Nick Faldo can relate. He recalled one year taking five painkilling injections just to be able to tee it up with son Matthew.
“We’d do anything to tee it up here,” Sir Nick said.
Tiger fell in love with the PNC Championship last year. He never looked happier on the golf course and it’s not hard to imagine that this round was the highlight of a difficult year. When asked to name his favorite moment this time with Charlie, he answered, “Just everything. The whole…I wish I could have walked with him and been with him every step like I was last year.”
But the important thing was that he was there to witness Charlie’s early walk and putter raise on his 20-foot birdie putt at No. 4 and see him sink a 60-foot practice putt on the 12th green just as Tiger and JT had too.
“I’ve never seen anything like it,” Tiger said. “I don’t think any one of us has, right, three 60-footers going down. One tie, all tie”.
No matter what player you asked they all were amazed that Tiger was making his ballyhooed return to something resembling competitive golf for the first time since his SUV flipped down an embankment in Los Angeles in February.
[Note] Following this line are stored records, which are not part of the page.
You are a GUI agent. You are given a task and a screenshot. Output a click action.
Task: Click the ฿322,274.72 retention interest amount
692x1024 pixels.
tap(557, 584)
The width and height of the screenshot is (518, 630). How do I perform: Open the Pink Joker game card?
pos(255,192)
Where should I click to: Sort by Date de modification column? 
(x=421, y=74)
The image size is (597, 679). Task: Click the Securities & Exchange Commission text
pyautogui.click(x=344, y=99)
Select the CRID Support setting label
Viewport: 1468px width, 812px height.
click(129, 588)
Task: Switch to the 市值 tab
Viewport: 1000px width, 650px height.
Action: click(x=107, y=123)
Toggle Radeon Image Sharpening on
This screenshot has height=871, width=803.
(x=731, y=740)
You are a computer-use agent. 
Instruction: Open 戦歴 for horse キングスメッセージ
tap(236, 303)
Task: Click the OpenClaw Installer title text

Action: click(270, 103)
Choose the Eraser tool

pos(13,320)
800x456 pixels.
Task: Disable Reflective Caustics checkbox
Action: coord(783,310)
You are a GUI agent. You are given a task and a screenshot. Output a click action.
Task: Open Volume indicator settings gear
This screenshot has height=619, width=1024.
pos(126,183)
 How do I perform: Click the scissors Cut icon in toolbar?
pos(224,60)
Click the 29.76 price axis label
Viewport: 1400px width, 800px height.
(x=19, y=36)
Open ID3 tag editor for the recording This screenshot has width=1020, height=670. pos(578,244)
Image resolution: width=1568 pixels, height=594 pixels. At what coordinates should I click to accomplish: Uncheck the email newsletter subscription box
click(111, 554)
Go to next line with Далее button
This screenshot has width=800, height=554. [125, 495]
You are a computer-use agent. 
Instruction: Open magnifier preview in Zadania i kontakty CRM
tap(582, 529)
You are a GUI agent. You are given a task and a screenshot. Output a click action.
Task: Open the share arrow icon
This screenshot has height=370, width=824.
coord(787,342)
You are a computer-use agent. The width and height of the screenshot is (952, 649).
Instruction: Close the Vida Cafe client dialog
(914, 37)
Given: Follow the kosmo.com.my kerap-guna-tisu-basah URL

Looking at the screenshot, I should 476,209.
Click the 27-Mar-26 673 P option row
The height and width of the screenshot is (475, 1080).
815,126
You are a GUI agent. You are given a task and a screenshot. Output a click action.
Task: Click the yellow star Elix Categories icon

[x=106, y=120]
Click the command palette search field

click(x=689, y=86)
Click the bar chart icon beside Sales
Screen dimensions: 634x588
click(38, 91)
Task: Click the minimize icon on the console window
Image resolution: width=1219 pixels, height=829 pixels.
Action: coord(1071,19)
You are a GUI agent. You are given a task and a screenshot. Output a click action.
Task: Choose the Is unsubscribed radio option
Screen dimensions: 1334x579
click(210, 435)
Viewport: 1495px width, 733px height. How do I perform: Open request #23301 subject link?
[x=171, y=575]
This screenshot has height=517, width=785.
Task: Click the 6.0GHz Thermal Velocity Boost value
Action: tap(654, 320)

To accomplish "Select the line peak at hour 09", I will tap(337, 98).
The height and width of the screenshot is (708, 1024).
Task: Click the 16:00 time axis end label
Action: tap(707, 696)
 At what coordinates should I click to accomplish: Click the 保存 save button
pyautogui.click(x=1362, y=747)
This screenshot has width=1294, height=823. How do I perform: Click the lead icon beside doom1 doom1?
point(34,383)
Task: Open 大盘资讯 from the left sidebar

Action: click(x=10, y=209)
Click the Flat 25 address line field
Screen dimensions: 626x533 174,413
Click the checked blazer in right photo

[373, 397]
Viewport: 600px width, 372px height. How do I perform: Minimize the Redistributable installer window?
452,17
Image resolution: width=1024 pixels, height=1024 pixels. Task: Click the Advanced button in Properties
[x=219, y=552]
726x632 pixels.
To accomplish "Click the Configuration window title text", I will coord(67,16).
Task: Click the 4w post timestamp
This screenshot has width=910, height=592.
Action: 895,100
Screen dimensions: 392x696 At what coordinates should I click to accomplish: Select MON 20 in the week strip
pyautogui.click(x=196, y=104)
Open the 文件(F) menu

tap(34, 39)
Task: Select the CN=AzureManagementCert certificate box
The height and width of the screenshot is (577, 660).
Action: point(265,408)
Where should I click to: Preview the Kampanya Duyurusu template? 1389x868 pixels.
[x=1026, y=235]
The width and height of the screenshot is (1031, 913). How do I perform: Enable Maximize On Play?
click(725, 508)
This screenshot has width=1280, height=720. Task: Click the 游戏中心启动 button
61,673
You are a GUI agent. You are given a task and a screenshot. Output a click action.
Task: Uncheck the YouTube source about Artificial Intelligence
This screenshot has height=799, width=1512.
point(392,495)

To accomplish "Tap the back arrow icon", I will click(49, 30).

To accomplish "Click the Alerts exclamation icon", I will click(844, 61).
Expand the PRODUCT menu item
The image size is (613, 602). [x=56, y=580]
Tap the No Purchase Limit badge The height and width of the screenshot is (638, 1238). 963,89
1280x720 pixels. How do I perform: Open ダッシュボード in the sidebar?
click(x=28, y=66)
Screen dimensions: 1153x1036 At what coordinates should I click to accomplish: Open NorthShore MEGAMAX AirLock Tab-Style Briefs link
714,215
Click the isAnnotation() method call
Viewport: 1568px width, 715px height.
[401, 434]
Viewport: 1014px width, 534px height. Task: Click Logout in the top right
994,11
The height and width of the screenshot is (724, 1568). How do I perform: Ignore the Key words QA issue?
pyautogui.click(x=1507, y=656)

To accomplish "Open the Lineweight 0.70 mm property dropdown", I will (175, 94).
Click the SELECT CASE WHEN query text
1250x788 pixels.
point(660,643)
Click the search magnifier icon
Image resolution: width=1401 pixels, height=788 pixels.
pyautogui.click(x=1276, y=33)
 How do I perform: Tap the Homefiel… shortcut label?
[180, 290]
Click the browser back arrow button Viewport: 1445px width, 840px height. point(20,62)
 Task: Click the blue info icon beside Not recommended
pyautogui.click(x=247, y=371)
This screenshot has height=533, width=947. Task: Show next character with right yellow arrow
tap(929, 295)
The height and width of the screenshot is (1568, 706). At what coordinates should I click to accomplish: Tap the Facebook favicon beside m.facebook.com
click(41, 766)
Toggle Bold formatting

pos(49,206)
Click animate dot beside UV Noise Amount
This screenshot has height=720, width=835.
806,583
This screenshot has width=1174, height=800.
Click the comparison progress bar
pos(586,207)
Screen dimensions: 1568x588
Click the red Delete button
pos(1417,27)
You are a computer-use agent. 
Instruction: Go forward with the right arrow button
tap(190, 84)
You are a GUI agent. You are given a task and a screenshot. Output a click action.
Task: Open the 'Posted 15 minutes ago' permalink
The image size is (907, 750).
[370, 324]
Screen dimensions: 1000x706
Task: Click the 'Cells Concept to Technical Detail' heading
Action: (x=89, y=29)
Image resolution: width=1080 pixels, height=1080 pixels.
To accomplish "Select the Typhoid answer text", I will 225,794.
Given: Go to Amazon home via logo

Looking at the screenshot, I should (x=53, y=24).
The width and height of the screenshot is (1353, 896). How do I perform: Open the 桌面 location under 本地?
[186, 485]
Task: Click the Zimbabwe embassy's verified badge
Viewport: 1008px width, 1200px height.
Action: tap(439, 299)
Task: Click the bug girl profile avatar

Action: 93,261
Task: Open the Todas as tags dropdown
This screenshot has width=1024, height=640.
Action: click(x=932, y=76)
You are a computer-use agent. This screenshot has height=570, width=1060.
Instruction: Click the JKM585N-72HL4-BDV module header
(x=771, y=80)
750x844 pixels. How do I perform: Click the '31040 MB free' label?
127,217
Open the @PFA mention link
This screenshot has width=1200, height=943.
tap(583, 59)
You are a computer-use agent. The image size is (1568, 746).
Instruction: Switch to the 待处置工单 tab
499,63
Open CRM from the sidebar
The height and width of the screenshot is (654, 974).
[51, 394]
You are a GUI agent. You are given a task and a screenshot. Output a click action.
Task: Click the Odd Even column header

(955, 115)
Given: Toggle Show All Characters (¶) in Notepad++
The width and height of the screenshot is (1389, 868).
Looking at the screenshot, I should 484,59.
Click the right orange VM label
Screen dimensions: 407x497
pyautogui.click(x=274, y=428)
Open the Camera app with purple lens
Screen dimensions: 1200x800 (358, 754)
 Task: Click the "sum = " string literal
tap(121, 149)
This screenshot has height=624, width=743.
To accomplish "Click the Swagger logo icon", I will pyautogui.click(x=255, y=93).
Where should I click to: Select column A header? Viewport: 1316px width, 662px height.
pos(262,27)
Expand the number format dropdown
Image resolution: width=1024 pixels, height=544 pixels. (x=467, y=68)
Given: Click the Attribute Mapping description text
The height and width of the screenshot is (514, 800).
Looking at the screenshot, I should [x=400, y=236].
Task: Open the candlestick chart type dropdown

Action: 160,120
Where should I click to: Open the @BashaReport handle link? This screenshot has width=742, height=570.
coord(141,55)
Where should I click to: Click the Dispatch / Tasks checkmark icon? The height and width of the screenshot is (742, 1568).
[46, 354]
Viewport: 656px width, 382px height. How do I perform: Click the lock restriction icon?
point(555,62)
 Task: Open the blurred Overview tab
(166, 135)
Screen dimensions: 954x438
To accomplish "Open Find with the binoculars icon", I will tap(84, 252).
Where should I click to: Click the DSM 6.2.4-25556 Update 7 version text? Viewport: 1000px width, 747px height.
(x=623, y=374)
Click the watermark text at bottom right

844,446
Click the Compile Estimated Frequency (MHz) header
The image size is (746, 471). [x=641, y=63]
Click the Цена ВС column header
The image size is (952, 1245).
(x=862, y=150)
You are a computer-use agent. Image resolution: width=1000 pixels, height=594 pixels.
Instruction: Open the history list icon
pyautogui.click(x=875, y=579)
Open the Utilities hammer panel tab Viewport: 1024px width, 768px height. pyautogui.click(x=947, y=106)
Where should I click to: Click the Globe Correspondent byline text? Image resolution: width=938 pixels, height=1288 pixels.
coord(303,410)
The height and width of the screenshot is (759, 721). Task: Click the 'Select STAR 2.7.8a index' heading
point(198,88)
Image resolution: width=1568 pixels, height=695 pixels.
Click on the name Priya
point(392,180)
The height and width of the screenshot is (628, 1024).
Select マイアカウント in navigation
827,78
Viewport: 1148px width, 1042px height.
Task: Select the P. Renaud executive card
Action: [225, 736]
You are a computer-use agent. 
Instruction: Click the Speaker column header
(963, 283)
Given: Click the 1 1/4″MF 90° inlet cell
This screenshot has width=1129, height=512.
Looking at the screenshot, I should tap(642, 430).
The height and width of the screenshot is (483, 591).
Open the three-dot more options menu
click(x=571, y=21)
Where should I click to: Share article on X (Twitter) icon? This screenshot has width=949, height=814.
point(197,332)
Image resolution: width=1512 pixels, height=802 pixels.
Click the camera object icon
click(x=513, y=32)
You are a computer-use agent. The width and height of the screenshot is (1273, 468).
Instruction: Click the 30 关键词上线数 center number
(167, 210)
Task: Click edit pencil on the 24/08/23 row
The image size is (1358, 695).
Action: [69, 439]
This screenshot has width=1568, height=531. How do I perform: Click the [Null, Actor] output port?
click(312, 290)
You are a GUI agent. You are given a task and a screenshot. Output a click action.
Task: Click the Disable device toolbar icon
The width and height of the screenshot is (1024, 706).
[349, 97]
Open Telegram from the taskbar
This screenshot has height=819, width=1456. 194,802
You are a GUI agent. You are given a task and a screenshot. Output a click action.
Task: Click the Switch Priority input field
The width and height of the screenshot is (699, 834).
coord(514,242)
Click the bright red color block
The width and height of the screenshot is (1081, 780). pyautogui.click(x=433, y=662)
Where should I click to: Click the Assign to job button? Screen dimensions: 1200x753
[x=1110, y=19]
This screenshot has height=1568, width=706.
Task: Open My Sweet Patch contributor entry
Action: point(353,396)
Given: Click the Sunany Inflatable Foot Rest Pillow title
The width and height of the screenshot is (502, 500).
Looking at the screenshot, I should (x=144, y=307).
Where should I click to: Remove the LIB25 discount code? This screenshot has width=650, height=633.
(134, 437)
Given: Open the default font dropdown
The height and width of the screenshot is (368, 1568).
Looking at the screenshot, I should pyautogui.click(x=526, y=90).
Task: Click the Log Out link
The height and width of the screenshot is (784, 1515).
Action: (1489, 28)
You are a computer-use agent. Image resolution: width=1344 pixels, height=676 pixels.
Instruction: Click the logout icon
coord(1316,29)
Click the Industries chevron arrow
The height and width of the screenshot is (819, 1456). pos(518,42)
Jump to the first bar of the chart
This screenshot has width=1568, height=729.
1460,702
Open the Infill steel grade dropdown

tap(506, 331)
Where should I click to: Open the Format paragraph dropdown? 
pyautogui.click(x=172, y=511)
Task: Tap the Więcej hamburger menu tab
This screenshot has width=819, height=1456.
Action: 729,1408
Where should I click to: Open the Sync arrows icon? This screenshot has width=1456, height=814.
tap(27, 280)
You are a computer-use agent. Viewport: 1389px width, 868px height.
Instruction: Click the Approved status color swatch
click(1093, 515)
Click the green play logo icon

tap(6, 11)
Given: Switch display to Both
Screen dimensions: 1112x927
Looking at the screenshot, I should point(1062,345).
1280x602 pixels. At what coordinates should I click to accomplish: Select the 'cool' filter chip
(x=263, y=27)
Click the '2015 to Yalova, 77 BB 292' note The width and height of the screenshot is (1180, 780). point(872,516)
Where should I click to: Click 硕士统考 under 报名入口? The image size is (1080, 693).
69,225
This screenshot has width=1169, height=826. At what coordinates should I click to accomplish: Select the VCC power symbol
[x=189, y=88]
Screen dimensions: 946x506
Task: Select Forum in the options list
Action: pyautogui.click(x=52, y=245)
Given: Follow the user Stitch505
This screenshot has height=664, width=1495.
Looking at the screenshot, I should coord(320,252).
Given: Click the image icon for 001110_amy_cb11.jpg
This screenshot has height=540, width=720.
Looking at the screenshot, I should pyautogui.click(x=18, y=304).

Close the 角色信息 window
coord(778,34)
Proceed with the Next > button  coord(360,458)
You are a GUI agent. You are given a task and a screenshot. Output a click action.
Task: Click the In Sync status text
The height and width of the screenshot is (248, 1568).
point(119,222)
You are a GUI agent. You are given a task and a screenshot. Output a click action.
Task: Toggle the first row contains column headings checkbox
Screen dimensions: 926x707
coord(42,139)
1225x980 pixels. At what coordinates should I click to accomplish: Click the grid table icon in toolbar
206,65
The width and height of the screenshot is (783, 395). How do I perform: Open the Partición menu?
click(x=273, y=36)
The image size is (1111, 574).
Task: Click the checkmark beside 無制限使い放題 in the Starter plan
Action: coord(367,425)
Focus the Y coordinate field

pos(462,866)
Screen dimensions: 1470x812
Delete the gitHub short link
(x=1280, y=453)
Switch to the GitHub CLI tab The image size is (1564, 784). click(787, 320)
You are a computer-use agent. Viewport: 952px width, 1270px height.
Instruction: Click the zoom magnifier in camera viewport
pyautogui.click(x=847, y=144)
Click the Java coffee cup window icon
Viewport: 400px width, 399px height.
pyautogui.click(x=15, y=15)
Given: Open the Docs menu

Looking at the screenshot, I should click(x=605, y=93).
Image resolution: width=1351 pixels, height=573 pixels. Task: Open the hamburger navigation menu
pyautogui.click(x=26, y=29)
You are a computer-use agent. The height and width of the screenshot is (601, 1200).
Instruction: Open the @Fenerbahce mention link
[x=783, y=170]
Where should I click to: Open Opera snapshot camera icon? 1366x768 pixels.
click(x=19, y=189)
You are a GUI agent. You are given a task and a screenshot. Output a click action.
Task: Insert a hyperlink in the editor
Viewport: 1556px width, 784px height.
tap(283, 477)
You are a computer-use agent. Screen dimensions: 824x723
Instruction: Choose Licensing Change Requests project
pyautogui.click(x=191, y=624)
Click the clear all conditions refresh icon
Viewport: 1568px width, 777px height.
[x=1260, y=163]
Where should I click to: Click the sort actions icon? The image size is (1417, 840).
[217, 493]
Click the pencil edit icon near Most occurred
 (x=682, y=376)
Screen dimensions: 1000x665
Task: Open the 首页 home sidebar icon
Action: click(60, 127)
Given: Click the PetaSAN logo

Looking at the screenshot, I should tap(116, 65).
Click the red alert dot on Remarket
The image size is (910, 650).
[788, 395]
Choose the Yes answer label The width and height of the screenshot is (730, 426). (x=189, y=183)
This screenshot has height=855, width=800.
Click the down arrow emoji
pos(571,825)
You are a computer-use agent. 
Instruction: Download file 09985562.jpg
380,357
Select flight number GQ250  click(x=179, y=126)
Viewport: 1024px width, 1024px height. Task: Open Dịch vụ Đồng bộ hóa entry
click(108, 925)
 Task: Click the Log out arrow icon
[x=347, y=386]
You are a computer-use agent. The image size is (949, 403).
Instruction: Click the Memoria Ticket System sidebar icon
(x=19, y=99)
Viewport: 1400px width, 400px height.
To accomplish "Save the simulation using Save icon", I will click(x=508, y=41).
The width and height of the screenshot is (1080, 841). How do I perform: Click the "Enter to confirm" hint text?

Ticket sales were limited to 1,000 spectators and 1,001 of them surrounded the first tee to marvel at seeing Tiger playing golf less than 10 months after it was feared he could lose a leg or never walk again. Lee Trevino, 82, who gave young Charlie a clinic on Friday that went viral, may have put it best.
“If I wasn’t playing, I’d be watching Tiger, too, believe me,” Trevino said.
Tiger and Charlie teamed to shoot 10-under 62 at Ritz-Carlton Golf Club and trail leaders Stewart Cink and son Reagan by three strokes with one round to go in the scramble format team competition. But the score in itself is immaterial; it’s the fun that Tiger and Charlie had playing with good buddies Justin and Mike Thomas that they’ll remember.
“We’re pulling pranks on each other and giving each other some under-the-breath remarks that I’m glad they didn’t capture,” Tiger said.
He continues to complain that his swing lacks speed and that he doesn’t have the endurance yet, but there were enough moments where Tiger made you believe that he could climb the mountain again if he still wants to. He ticked off three shots that stood out beginning at the par-5, third hole:
“It was a 220-yard 4-iron which I hit probably 18 feet behind the hole,” he said. “I hit a good one at 14, the par 5 (when he roasted a 3-wood from about 260) and I smoked a 7-iron at 17. I didn’t believe I could get it there but it was one of my old shots, so to be able to turn that thing down and hit that thing and squeeze it out there like that that was nice, even though it wasn’t pin-high, but just the shot, the feel and the shape is what I was seeing.”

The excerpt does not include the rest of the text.